**Task instructions:**
In the data that follows, find the line containing "Instruction: Click the"; then quote that line and every line after it, exactly, through the last one.

**Collected data entries:**

BEGIN

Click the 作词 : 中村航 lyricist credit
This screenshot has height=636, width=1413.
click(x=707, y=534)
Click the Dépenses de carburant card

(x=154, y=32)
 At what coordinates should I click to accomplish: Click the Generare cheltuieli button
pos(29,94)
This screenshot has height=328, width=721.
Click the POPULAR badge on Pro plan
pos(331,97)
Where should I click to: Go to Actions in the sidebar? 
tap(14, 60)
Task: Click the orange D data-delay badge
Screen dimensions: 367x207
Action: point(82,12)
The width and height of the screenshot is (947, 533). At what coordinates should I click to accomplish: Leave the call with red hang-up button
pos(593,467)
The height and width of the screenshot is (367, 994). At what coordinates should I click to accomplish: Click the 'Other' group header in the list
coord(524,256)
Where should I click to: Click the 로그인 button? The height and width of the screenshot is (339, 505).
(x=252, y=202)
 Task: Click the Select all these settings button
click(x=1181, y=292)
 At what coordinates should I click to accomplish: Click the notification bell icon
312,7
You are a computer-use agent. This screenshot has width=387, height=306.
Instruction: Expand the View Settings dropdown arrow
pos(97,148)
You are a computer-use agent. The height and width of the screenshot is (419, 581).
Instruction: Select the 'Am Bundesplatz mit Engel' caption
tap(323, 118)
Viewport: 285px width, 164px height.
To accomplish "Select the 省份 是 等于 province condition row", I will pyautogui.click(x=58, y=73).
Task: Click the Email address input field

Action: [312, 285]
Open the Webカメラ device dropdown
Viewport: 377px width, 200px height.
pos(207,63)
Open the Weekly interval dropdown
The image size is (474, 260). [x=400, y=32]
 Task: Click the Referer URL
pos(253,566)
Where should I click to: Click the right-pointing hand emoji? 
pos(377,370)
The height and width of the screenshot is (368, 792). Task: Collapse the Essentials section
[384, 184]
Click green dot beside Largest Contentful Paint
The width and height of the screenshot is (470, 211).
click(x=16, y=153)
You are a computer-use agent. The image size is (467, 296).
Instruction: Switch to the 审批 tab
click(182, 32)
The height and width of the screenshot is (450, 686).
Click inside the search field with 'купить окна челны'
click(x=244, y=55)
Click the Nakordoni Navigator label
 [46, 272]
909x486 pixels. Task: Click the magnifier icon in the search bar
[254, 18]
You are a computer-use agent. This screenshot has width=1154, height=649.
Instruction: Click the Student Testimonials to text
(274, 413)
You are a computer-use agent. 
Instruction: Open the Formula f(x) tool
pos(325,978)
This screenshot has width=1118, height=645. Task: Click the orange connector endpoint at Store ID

END

**Solved exercise:**
Instruction: Click the Student Testimonials to text
(274, 413)
You are a computer-use agent. 
Instruction: Open the Formula f(x) tool
pos(325,978)
This screenshot has width=1118, height=645. Task: Click the orange connector endpoint at Store ID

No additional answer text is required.